Error 12. No revisar la fiscalidad de clientes extranjeros
Cada vez es más habitual trabajar para empresas situadas fuera de España.
En estos casos pueden existir reglas especiales en materia de:
- IVA.
- Registro de Operadores Intracomunitarios (ROI).
- Declaraciones informativas.
Emitir una factura internacional sin analizar previamente el tratamiento fiscal puede generar errores importantes.
Error 13. No contratar asesoramiento cuando la actividad empieza a crecer
Durante los primeros meses muchos autónomos gestionan personalmente toda la parte administrativa.
Sin embargo, cuando aumentan los clientes, las facturas y las obligaciones fiscales, contar con un asesor especializado suele ahorrar tiempo, dinero y problemas.
Una buena planificación fiscal puede marcar una gran diferencia a medida que el negocio evoluciona.
Consejos para empezar como autónomo con buen pie
Antes de darte de alta, conviene seguir una serie de recomendaciones:
- Analiza correctamente la actividad que vas a desarrollar.
- Elige el epígrafe del IAE adecuado.
- Revisa las bonificaciones disponibles.
- Calcula tus ingresos y gastos previstos.
- Organiza un sistema para guardar todas las facturas.
- Reserva parte de tus ingresos para impuestos.

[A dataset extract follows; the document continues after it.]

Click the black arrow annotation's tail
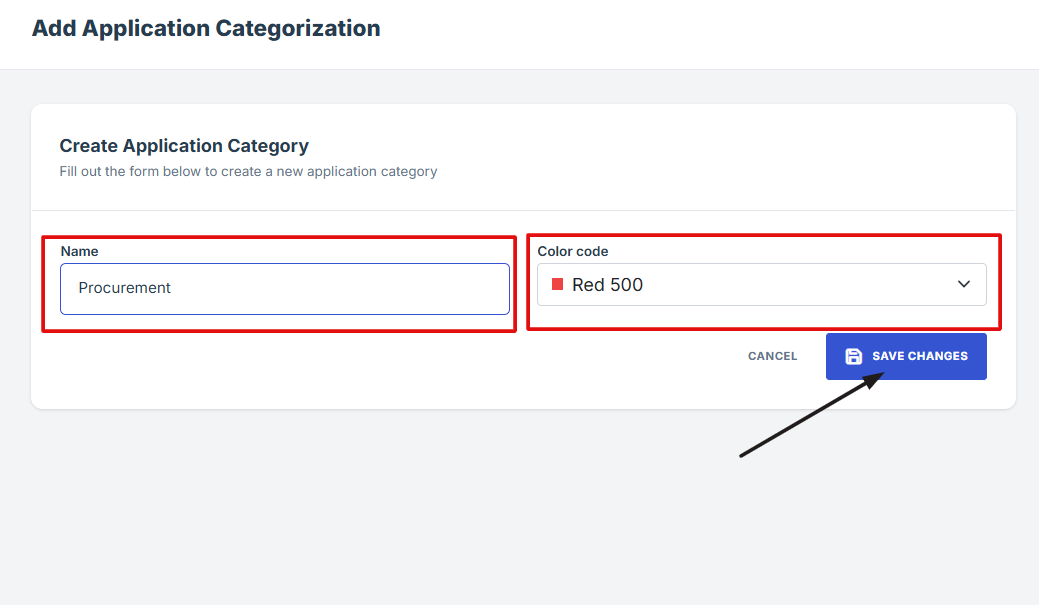 pos(742,456)
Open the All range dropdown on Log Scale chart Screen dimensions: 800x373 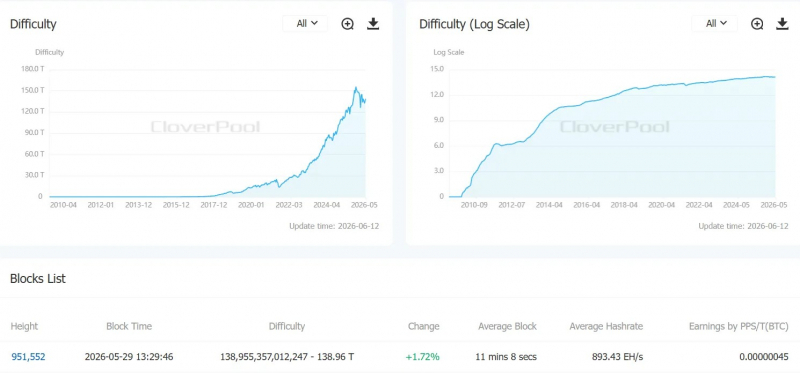714,23
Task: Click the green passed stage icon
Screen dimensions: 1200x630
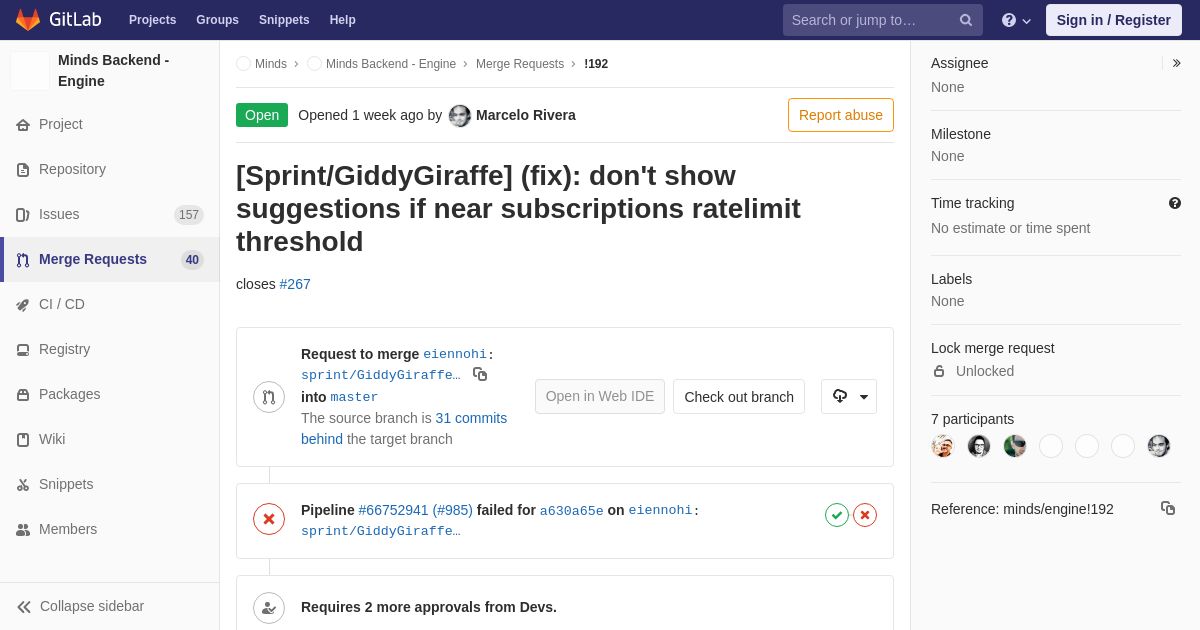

- Mantén separadas tus finanzas personales y profesionales.
- Consulta cualquier duda antes de presentar tus primeras declaraciones.
¿Qué pasa si ya he cometido alguno de estos errores?
No todos los errores tienen las mismas consecuencias y muchos pueden corregirse.
Dependiendo del caso, es posible:
- Modificar determinados datos censales.
- Corregir declaraciones presentadas.
- Regularizar la situación ante Hacienda o la Seguridad Social.
- Solicitar rectificaciones cuando corresponda.
Lo importante es actuar cuanto antes para minimizar posibles recargos o sanciones.